There’s not necessarily a specific piece of writing advice here, but I think that people’s writing is actively improved by the ability to conceptualize of and engage with female characters as equivalent to male characters. This is true across both the media you consume and the writing you do. Women are just people!
Actually to give slightly more specific advice here:
I see this a lot when people write Characters and Female Characters, where woman is clearly An Extra Layer Of Person on top of the neutral concept of Character, or where people write women falling into a category (e.g., mother, sister, relationship cheerleader, rival for romantic affection, catalyst) while writing men as just being people, or where they want to punish female characters, or where they just include one token woman that is clearly just so they can say that they included a woman.
And so when you’re writing, ask yourself:
- Do my characters default to male/do I have to actively make myself write female characters? If so, why?
- Do I have major female characters? Are they written in comparable ways to male characters?
- Do I have background female characters? If so, do they only exist in service roles (e.g., all baristas are female but all coworkers/bosses are male)?
- Does this female character only exist to move the relationship between two male characters along, either by directly encouraging them to get together or by otherwise acting as a catalyst?
- Am I writing this female character doing bad things so I can write her getting her getting her due?
- Would I write a male doing the things that this female character is doing? If not, why not?
- Does this female character only exist to prove that I include female characters, too?

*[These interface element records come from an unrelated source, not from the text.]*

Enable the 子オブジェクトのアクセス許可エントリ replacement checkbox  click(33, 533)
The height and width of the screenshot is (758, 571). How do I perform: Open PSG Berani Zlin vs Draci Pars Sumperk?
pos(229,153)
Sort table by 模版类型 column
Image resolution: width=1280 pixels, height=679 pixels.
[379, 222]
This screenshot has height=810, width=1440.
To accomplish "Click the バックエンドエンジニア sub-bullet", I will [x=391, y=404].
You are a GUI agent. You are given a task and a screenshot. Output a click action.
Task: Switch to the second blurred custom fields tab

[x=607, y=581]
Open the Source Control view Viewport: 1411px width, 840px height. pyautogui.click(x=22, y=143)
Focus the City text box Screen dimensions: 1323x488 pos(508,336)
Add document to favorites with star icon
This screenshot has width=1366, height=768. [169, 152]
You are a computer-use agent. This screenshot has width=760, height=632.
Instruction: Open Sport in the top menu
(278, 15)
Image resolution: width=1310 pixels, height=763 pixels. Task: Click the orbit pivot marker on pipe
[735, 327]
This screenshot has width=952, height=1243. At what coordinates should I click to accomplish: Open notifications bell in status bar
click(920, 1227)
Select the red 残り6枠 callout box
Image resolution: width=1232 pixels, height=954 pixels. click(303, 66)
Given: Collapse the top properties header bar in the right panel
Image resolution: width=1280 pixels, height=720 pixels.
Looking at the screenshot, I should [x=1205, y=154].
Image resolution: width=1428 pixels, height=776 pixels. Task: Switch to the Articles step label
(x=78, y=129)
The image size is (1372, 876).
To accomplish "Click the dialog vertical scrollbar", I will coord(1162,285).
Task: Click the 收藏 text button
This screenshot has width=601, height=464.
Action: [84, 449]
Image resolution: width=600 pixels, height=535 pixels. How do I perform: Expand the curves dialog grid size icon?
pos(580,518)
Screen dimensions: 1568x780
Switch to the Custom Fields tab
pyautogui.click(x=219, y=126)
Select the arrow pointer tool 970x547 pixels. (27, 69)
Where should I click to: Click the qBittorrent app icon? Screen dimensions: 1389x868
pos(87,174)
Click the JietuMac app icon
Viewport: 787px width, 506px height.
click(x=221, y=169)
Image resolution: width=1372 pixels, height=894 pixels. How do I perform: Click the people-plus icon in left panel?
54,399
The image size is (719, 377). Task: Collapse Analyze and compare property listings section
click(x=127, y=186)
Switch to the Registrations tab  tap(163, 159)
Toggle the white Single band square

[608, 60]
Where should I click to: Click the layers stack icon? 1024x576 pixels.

- Do I describe my female characters in gendered negative terms or negative terms most often associated with women (e.g., bitch, slut, gold digger)?
- Am I writing this woman as cartoonishly sexually aggressive or sexually naive? Would I write a male character acting this way?
- Do I write female characters in fulfilling romantic/sexual relationships?
- Do I write female characters as attracted as women or asexual solely to get them out of the way of a romantic relationship between male characters?